Monday, November 15, 2010

Becket 2.0?!

One of my favorite plays/films of all time, the unjustly obscure Becket, is apparently being updated by Oscar-winning writer William Monahan, who will also direct (he's directed one film coming out soon). An article I read said he was going back to the "source material" rather than updating the movie, but unless that means skipping over Jean Anouilh's famous play entirely, it won't change much, because the film is almost too faithful to the play. It's a very talky movie. Becket delivers one monologue entirely to the sky.

Coincidentally enough, I just read in Leslie Caron's memoir that she persuaded Anouilh to allow an English version, because the original French version flopped. Laurence Olivier and Anthony Quinn took on the stage version, and nobody ever looked back.

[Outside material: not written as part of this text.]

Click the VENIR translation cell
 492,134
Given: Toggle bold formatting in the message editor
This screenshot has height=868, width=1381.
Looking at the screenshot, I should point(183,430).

Henry II, Thomas Becket, who will rid me of this turbulent priest, yadda yadda. Peter O'Toole and Richard Burton scorched the screen in the original film; let's see who takes this on.

Wednesday, October 27, 2010

Oh, and while I'm here...

Shark. Glee. Has jumped.

Scandal in high life

I read the new C.S. Harris mystery today. This is after I read the second-to-last one yesterday, because I forgot I had read it at all. Not because it's bad, but because the third-to-last one was so searingly good that the follow-up necessarily paled in comparison. Alas, so did this one. I AM glad that Harris didn't drag out some of her hero's personal life developments too long (SPOILER ALERT). I can't speak for everyone else, but it was patently obvious to me that his father was not, in fact, his biological father. When you keep yammering on about the family's blue eyes and the one black sheep's unusual yellow eyes, Mendel starts rolling in his grave. Anyway, it was a nice return to period mystery. I haven't been indulging in my usual reading vices, having been using the university library more than the public, and also having been exercising out of doors instead of on the elliptical. I think I'll give myself an injection of bad fantasy next.

Thursday, October 21, 2010

Hobbit...

MARTIN FREEMAN!!!!!

Tuesday, October 12, 2010

iBook? iApp? I'll take anything...

For the love of god, is Stephen Fry's new book getting a US release or not? In any damn format? I'm this close to buying the UK hardcover and getting it shipped.